§ Activities
1. In the passage about race and personal genomics, where does Aravinda Chakravarti teach?
2. Continue the passage about race and personal genomics from where it ends.

START Passage provided

Diminishing races, growing family

In the January 22, and 2009 edition of Nature (available only to subscribers online), Aravinda Chakravarti explains that our simplistic notions of "population" and "race" will need to be revised as we enter the age of "personal genomics." Chakravarti teaches at the Johns Hopkins University School of Medicine. Traditionally, we've used geological records to trace our family histories. We are now approaching a time where we will be able to use DNA databases. Whereas our traditional human records take us back several hundred years, our genomes will allow us to explore our ancestry for hundreds of thousands of years. Chakravarti argues that we will be entering unknown territory riddled with surprises and stretching the meaning of the word "family." How close knit is our human "family"?

All living humans are related via a set of common ancestors who lived in Africa about 200,000 years ago. Other studies have since shown that the world beyond Africa was settled even more recently. From 100,000 years ago, descendants of our African forebears spread out to populate other continents . . . the striking implication of this is that all living humans are mosaics with ancestry from the many parts of the globe through which our ancestors trekked. In other words, each of us has around 6.7 billion relatives.

END Passage provided
START Input data

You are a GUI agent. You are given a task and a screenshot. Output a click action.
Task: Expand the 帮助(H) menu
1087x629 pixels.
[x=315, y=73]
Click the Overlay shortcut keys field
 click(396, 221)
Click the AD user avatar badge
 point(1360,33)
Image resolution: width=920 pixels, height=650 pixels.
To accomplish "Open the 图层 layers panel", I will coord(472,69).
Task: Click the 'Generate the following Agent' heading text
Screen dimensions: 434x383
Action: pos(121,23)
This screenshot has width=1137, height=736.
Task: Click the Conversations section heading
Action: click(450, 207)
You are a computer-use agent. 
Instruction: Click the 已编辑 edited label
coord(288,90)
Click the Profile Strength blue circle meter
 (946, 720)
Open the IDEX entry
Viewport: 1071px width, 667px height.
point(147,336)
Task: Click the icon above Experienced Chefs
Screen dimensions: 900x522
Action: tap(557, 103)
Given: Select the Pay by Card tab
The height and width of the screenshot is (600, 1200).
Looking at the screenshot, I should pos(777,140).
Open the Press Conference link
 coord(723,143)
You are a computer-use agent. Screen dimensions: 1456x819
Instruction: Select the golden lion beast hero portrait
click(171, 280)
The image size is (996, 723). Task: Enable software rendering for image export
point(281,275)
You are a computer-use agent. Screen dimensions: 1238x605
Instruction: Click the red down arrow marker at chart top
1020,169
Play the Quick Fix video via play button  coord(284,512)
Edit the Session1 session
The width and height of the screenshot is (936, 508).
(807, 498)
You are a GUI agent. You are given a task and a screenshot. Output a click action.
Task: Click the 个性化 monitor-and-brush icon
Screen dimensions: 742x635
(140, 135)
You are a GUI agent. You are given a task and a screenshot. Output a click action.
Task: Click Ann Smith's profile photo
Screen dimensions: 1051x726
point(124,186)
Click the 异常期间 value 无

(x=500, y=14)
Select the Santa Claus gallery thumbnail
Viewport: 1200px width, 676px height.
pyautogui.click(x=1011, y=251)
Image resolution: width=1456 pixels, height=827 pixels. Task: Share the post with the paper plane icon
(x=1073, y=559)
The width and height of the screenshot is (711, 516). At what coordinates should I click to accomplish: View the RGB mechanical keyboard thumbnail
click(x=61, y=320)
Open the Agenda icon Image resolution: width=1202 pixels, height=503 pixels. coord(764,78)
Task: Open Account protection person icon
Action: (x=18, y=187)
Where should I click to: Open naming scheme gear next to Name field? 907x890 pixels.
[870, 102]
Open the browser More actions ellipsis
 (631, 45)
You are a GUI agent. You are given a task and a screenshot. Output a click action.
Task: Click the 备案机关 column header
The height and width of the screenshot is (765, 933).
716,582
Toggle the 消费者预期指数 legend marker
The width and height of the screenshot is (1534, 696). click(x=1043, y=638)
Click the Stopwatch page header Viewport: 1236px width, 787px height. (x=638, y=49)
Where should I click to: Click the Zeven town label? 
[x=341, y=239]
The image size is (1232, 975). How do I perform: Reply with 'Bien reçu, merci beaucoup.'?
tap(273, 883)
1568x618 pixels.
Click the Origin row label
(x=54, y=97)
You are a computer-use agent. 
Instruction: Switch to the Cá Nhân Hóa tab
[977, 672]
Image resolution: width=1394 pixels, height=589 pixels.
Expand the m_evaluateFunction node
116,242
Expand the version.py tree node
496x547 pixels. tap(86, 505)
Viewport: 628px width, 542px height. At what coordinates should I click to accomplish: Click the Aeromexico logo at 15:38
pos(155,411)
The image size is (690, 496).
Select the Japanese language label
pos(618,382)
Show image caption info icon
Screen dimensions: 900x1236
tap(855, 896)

END Input data

§ Responses per task
1. The Johns Hopkins University School of Medicine.

2.
Chakravarti points out that our genealogy-based record-keeping is often riddled with error. It fails to indicate our interrelatedness to each and every other human being, for example. Further, evidence shows that at least one out of 20 people do not know the identity of their genetic father. Thanks to the falling cost of examining entire human genomes (Chakravarti indicates that it has fallen 1000- fold or more), we now have abilities we could only have dreamed of a few decades ago. Personal genomics might well destroy our simplistic notion of "race." Human populations are not intact groups. There is no such thing as genetically characterized racial categories. We are all "multiracial, related to each other only to a greater or lesser extent." Detailed surveys are making it clear that there is no such thing as a discrete racial group. Rather, it is clear that there is a "continuity in variation across the globe, not abrupt transitions between population-specific sequence patterns." Personal genomics would allow us to focus on individual human beings, instead of artificially constructed "racial" populations.

Genome-wide studies ... could result in the individual identity and kinship coming to define populations rather than the other way around. We could test once and for all whether genetic race is a credible concept. This would be tremendously exciting. It is bound to stir up our deeply held notions of who we are, where we came from, our history and thus our politics. .. . it may be time for science to reshape the views of society. By dismantling our notions of race and population, we may better appreciate our common shared and recent history and perhaps more importantly our shared future.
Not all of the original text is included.